An auditor’s independence entails the ability from the influence of third parties with an interest in the business by way of being objective and enhancing integrity. In PCAOB, independence falls under rule 3520 which states that “a registered public accounting firm or associated person’s independence obligation with respect to an audit client encompasses not only an obligation to satisfy the independence criteria applicable to the engagement set out in the rules and standards of the PCAOB, but also an obligation to satisfy all other independence criteria applicable to the engagement, including the independence criteria set out in the rules and regulations of the Commission under the federal securities laws” (pcaobus.org). A relationship is likely to violate an auditor’s independence rules and guidelines when the relationship starts to influence the important decisions being made by the auditor. A good example is when an auditor fails to pursue suspicious transactions since they fear of the negative consequences that might accrue to their “friends”.

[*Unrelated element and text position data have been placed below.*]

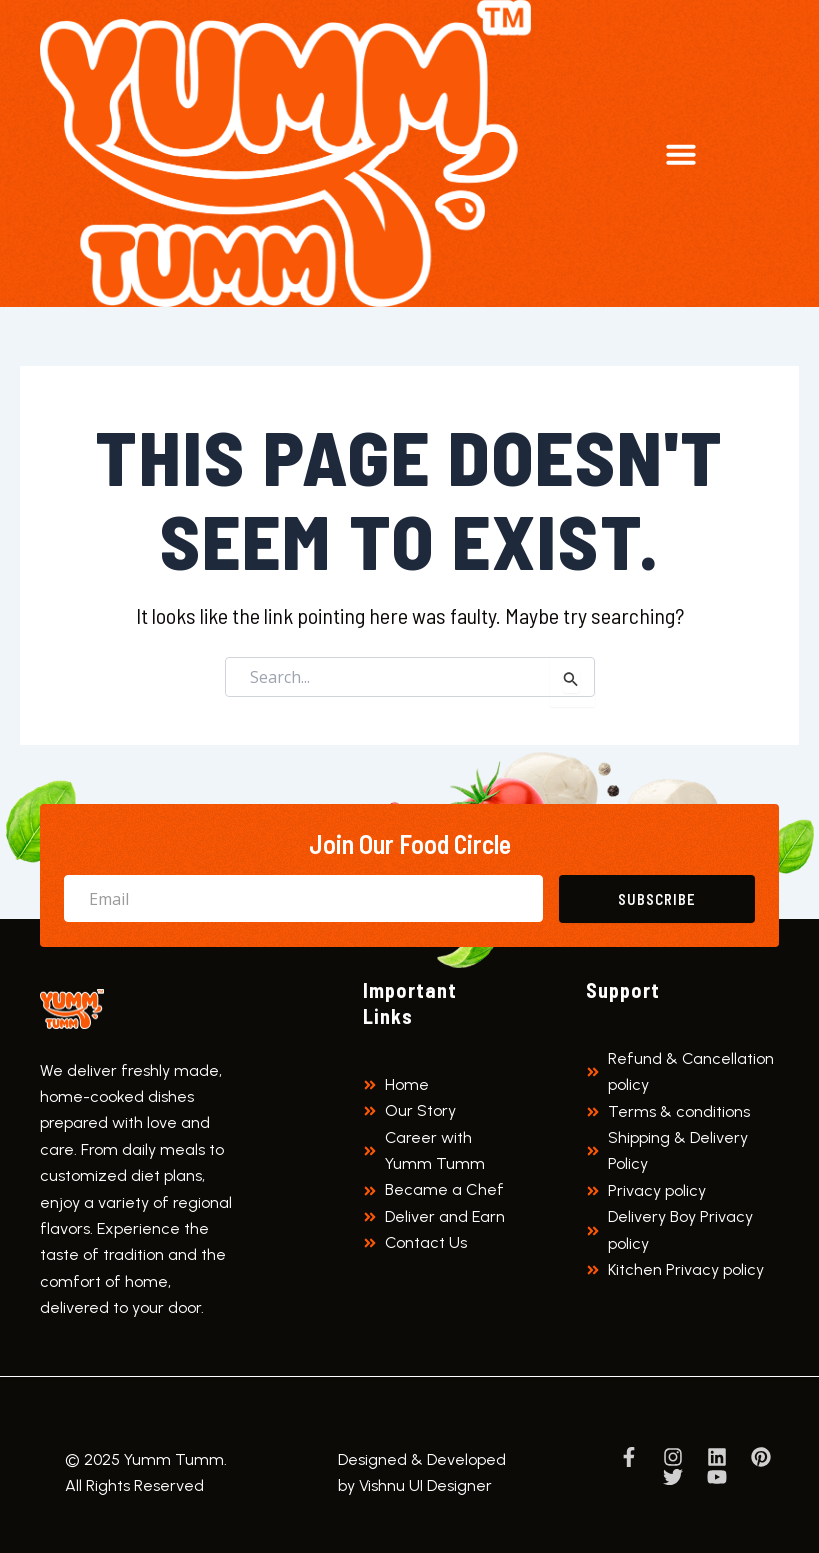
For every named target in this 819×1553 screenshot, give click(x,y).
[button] (681, 154)
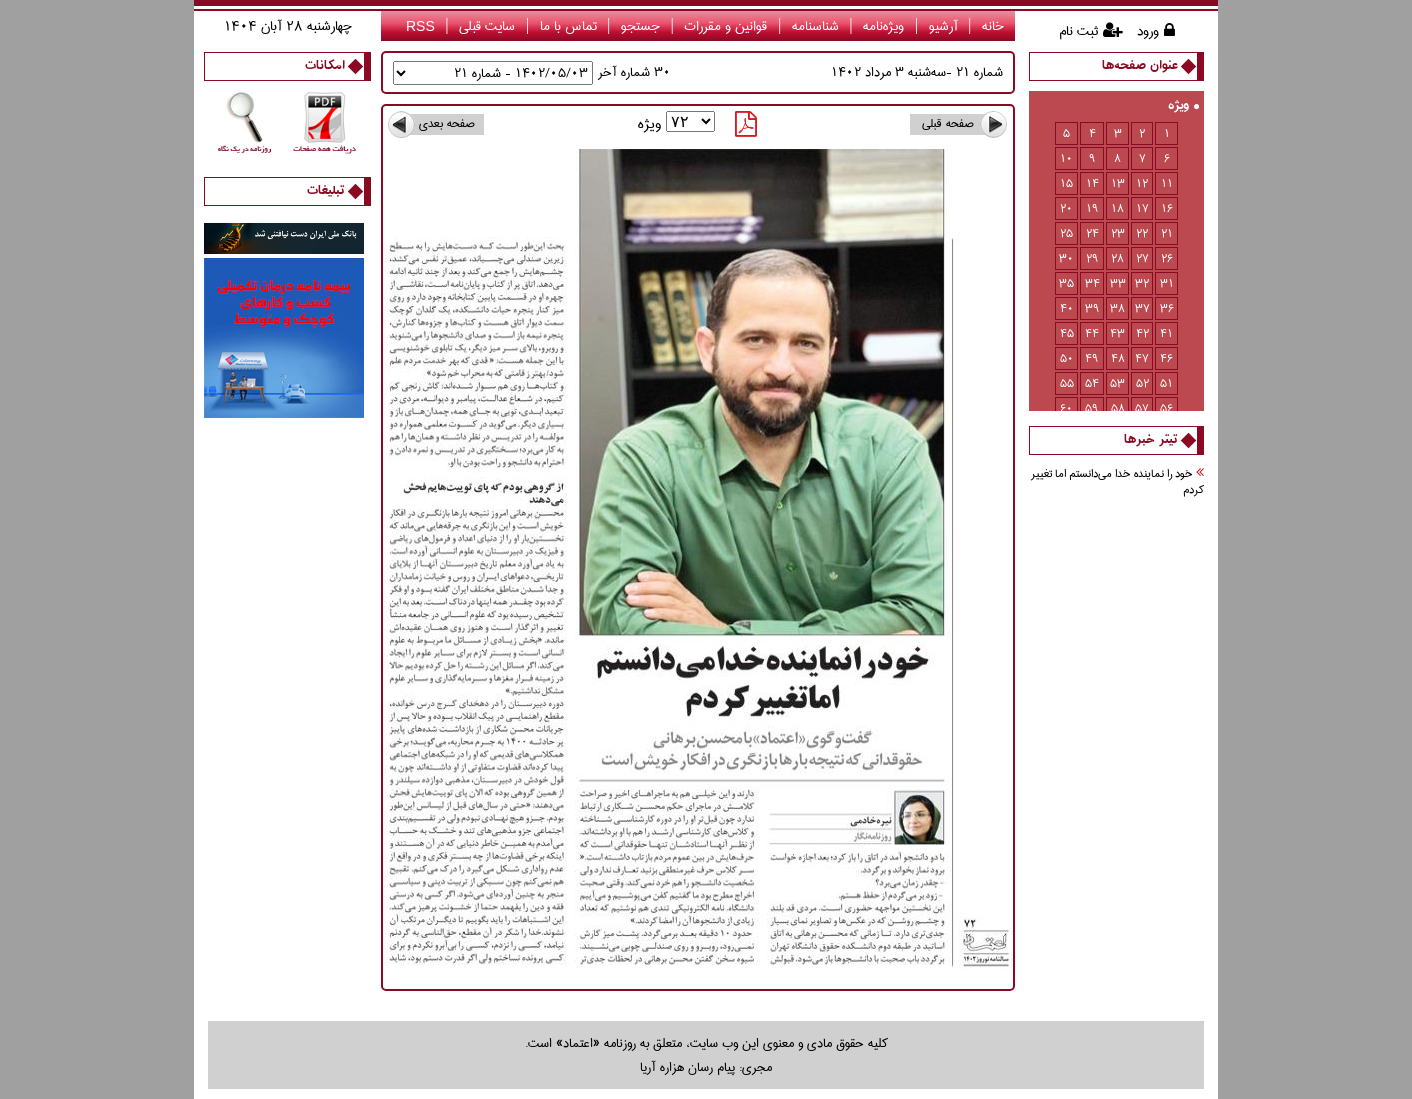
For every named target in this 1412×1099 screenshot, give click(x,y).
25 (1066, 233)
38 (1117, 308)
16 (1167, 208)
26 (1167, 258)
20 (1066, 208)
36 (1167, 308)
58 (1118, 408)
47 (1142, 358)
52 (1142, 383)
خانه (993, 26)
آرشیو (943, 26)
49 (1092, 358)
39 (1092, 308)
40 (1067, 308)
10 (1066, 158)
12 (1142, 183)
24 (1092, 233)
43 (1117, 333)
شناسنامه (815, 26)
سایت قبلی (487, 26)
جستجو (640, 26)
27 (1142, 258)
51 (1166, 383)
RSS (420, 26)
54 (1092, 383)
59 (1092, 408)
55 (1067, 383)
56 (1166, 408)
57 (1142, 408)
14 (1092, 183)
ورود (1148, 31)
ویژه (1183, 106)
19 (1092, 208)
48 (1118, 358)
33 (1118, 283)
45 (1067, 333)
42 (1142, 333)
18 (1117, 208)
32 (1142, 283)
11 (1167, 183)
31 (1167, 283)
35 (1066, 283)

Yes, this situation would have presented an independence “problem” for BDO Seidman. AICPA’s code provides some pointers regarding independence and impeding employment by a given client in which the audit is being performed. The code asserts that independence will be impaired if an individual in a position to influence an audit engagement or a member of an engagement team intends to discuss potential employment with a client. An exemption occurs if the person reports such considerations promptly to an appropriate individual in the firm or removes herself/himself from the engagement until a point where the employment is no longer required, or the offer is rejected.
Inventory rollback is usually performed when a firm is retained to perform audit in a company following the year’s end physical inventory. The result yielded by this audit procedure is valid. This is because an auditor uses rollback to verify the cost of sale and purchases records. Through the procedure, it is possible to detect discrepancies between the value of the inventory recorded in the company’s books and the value obtained after the application of the rollback.

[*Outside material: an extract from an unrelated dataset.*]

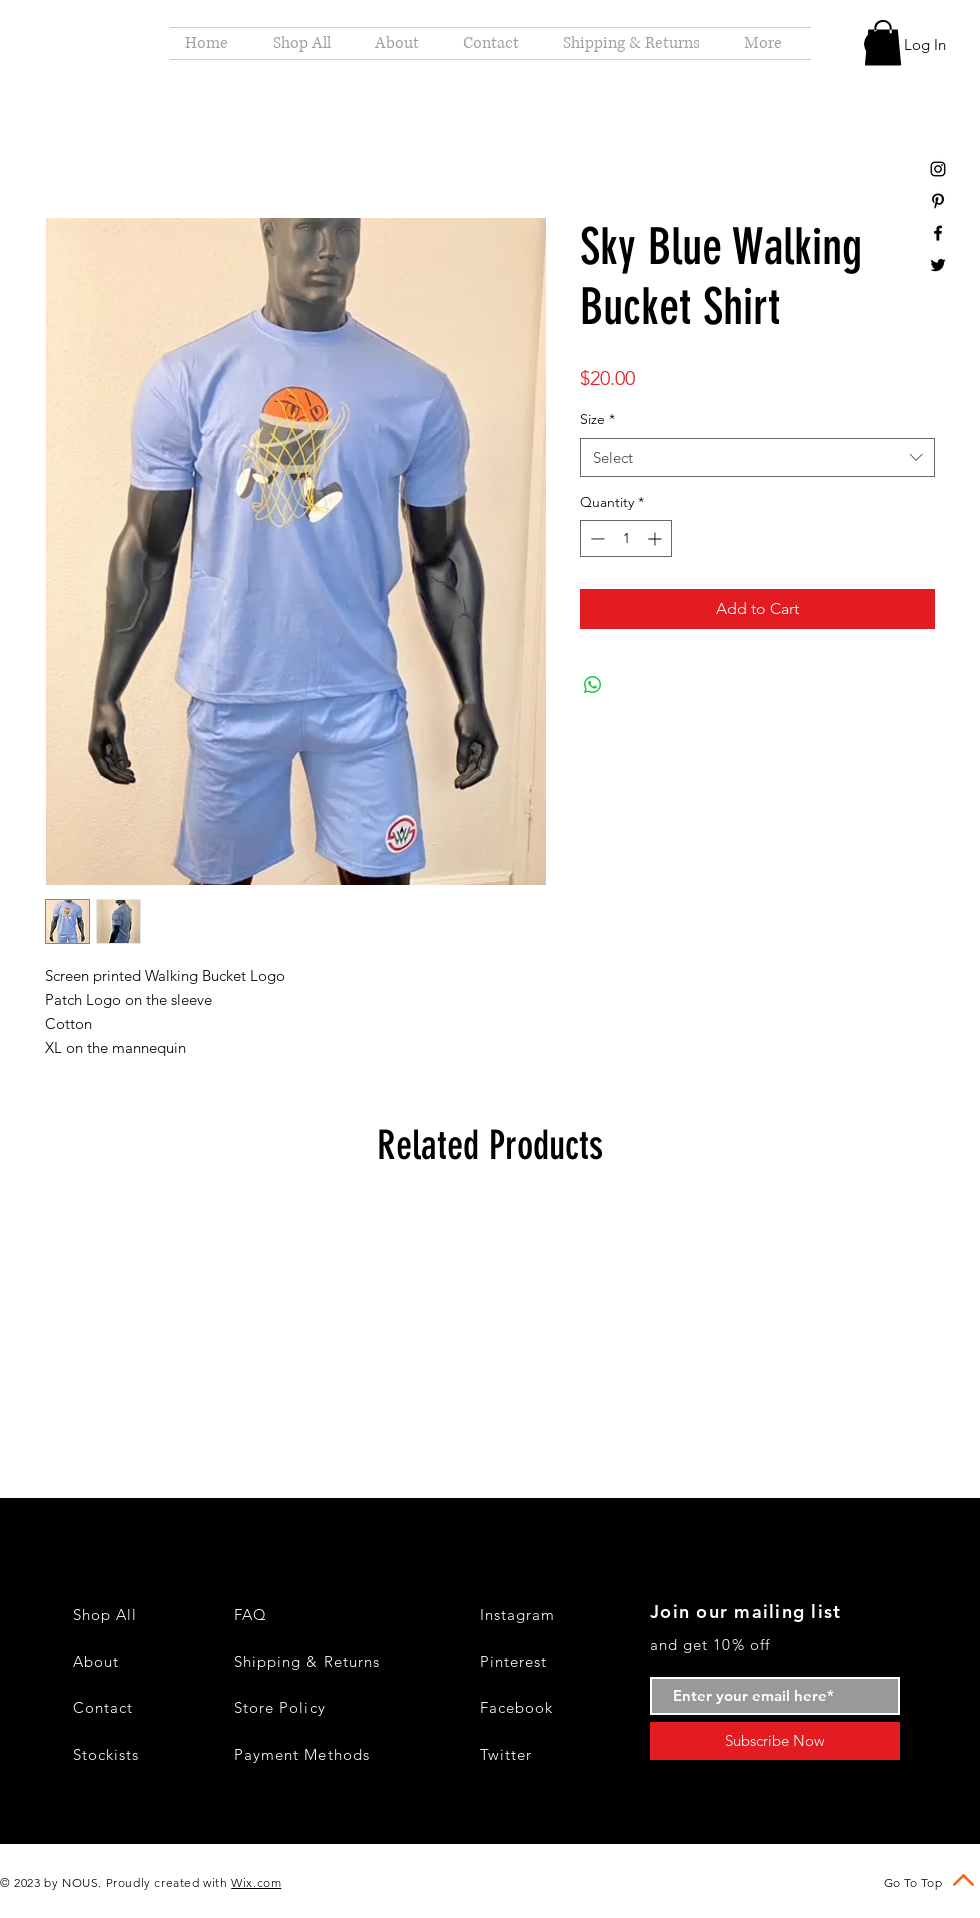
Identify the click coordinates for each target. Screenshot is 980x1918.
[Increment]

GAAS asserts that reporting accountants ought to ascertain that there were objective situations and conditions that prompted them to resort to the usage of alternative auditing procedures to ascertain inventory. Jill Karnick should have continued to complete an inventory roll forward. This is based on the fact that she had identified several red flags that would have prompted her to continue with the procedure. The red flags that had been noticed had the ability to have material effect on the records. Cost considerations are a valid factor for auditors to make a decision on an audit procedure, but should not be the only factor of consideration. It is important for an auditor to determine the relationship between cost involved in obtaining information and usefulness of the obtained information. The matter of expense or difficulty should not be the basis of omitting an audit procedure when there is no an appropriate alternative.

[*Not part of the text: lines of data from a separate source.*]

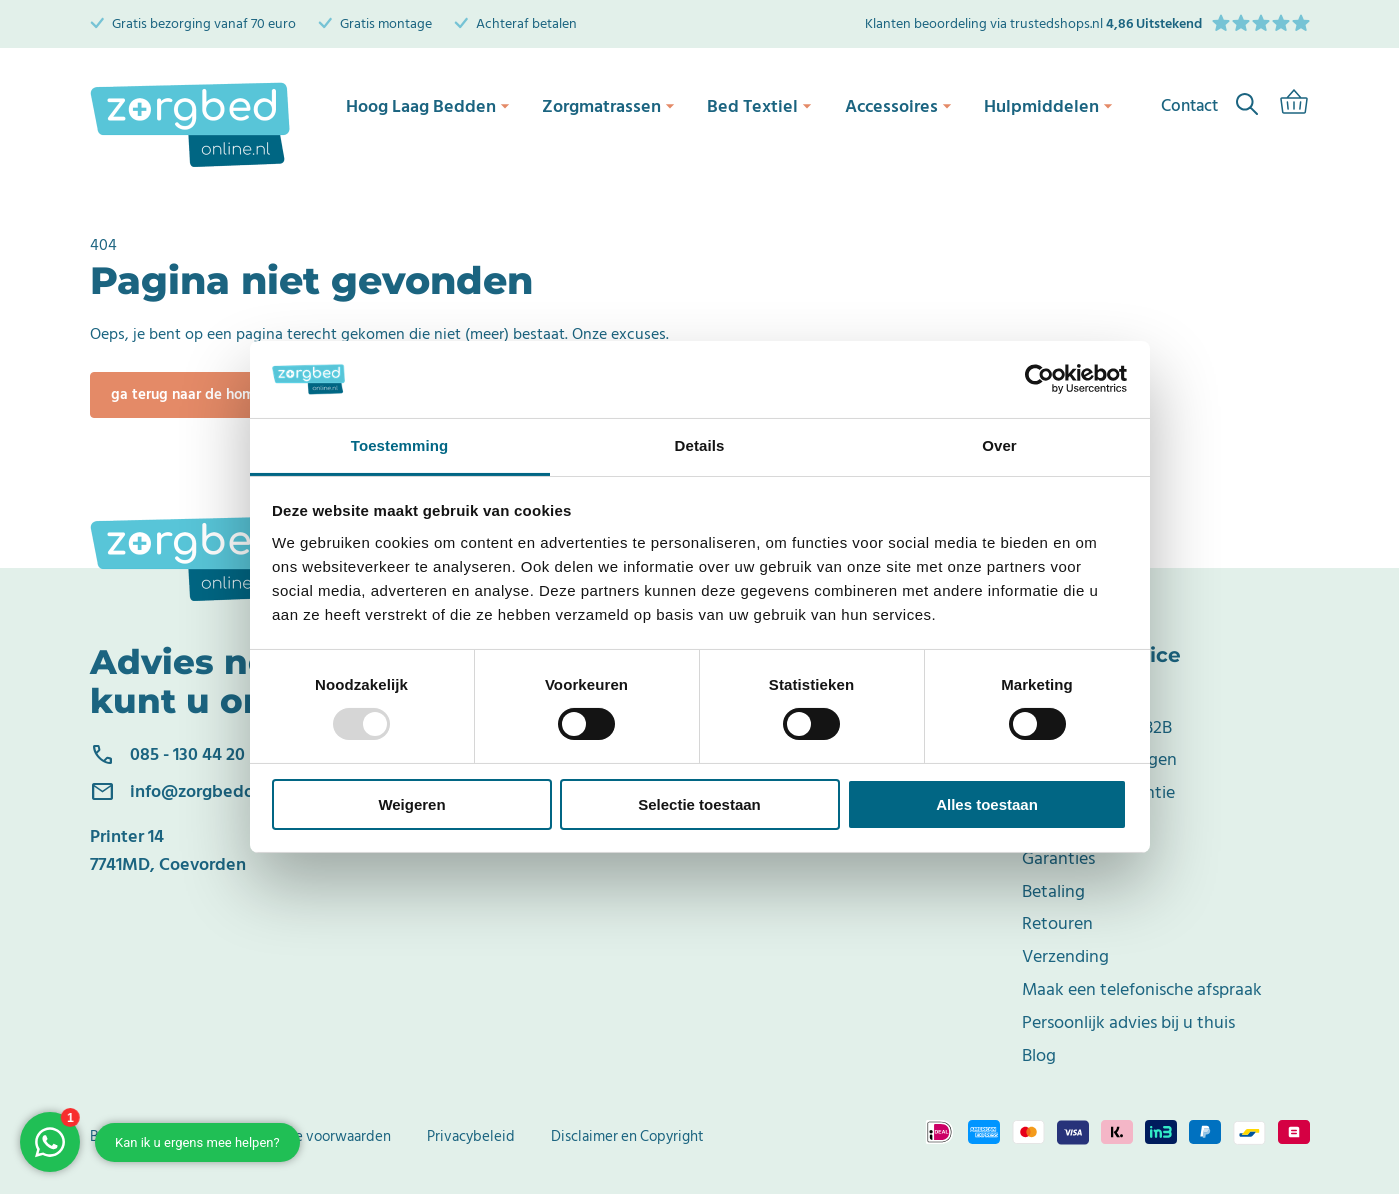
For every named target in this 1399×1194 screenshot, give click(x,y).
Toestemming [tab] (400, 445)
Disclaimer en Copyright (627, 1136)
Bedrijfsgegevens (145, 1136)
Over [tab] (999, 445)
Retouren (1057, 923)
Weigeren (411, 804)
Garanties (1058, 858)
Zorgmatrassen (607, 105)
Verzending (1065, 956)
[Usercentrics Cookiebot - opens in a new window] (1039, 379)
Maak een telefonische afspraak (1142, 989)
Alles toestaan (987, 804)
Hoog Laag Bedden (424, 105)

Working papers showcase the procedures applied by auditors, the information obtained, tests performed and the conclusions reached. PCAOB asserts that the auditor ought to maintain the working papers whose content should aim at meeting the circumstances of a given engagement. In this case, yes, the inconclusive audit tests should be included. There is a reason why the tests were initiated, and there is also a reason why they were not concluded. This ought to be mentioned so that it does not appear as if there is something fishy going on. Including the inconclusive tests in the work papers helps to bring more insight.
“Red flags” involve suspicious transactions that are found in financial statements. The red flags involved in this case included premature press release regarding earnings, allowance of doubtful accounts and anonymous letter received regarding HMI. The red flags should have impacted the need for extensive research while conducting the audit. The financial statements should not have been signed after the anonymous letter was received.